Penn College Offers Credential for Early Childhood Director

Published 08.03.2005


Beginning with the Fall 2005 semester, Pennsylvania College of Technology will offer a nine-credit early childhood director competency credential.

After successfully completing the course work to earn the competency credential and completing a minimum of three to four years of documented work experience in the field, participants may apply to the state's Pennsylvania Pathways child-care training system to earn a Director Core Certificate.

The state developed the certification program in response to business-and-industry needs, and Penn College was one of the first institutions approved to offer the required course work.

Penn College employees Nancy A. Grausam, assistant professor of early childhood education and a past president of Pennsylvania Association for the Education of Young Children; and Karen Woland Payne, director of the Children's Learning Center, were involved with planning the certificate requirements on the state level and were instrumental in implementing the competency credential at the college.

The nine credits needed to earn Penn College's early childhood director competency credential consist of a three-credit course in early childhood program management, a three-credit course in early childhood director practicum and a three-credit elective course, which will be determined by the student and his or her adviser, based on education and work history.

Some students may qualify to earn three of the nine credits for life experience. The result is a program customized to meet individual needs, Grausam said.

The competency credential is designed to educate students in child growth and development; learning environment and curriculum; child assessment; communication; professionalism and leadership; health, safety and nutrition; and program organization and administration.

To be eligible to earn the competency credential, a student must have received an associate's degree in early childhood education, child development or human services, though a student may take the required courses while pursuing an associate's degree.

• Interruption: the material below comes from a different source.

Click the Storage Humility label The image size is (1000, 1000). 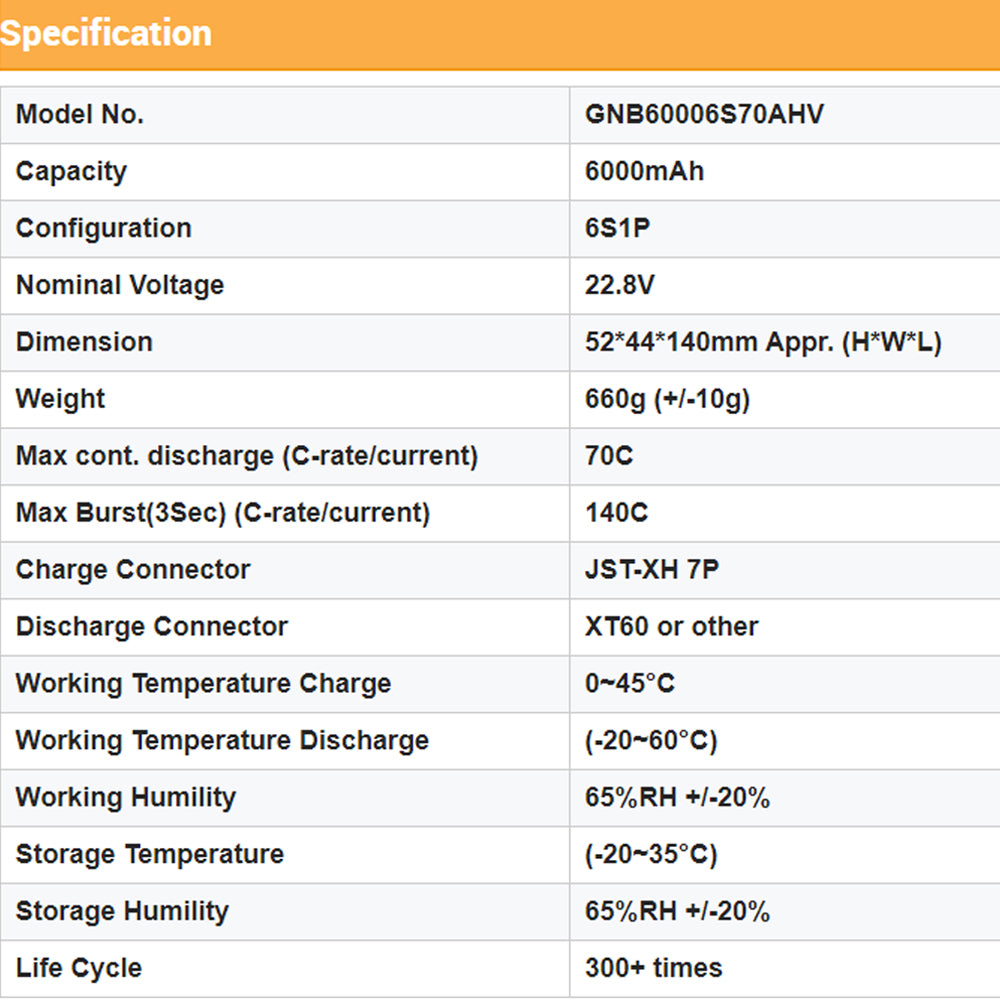click(x=122, y=912)
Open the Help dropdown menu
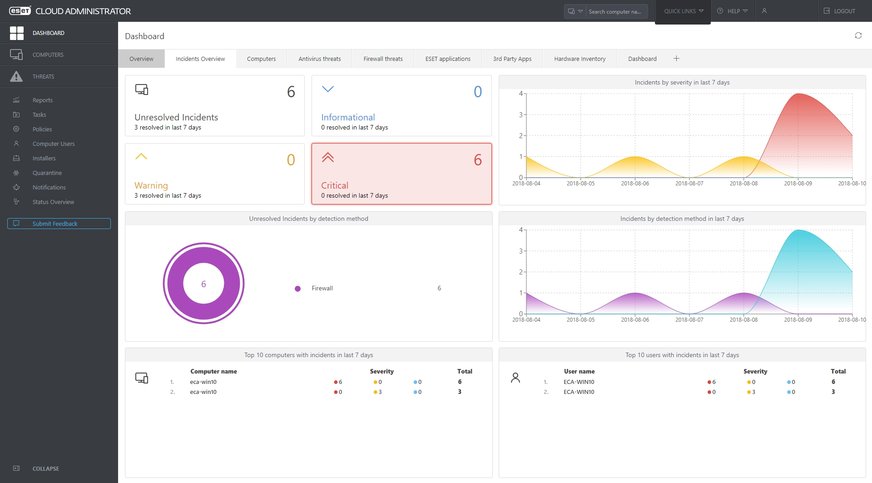 click(x=732, y=11)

Interest in the competency credential at Penn College has come from two main groups, Payne said: people who are already directors of a child-care facility and Penn College's current associate-degree students.

The benefit of earning the competency credential and, subsequently, the state Director Core Certificate, is increased status for an early care and education facility in the Keystone Stars program. Keystone Stars, administered by the state Department of Public Welfare, is a voluntary quality-improvement program. Participating facilities are rated according to several criteria, one of which is the staff's training level. Child-care programs whose directors earn the state's Director Core Certificate may earn a higher star rating, making them eligible for more state subsidies.

Funds are available for qualified applicants through PA Pathways to cover all or part of tuition costs for the credential. For further information,visit PA Pathways online. Funding assistance through Penn College's Financial Aid Office may be available for the additional courses when combined with enrollment in an associate-degree major at the college.

Those who wish to pursue the competency credential may apply as nondegree students before the college's Drop/Add Day on Aug. 15.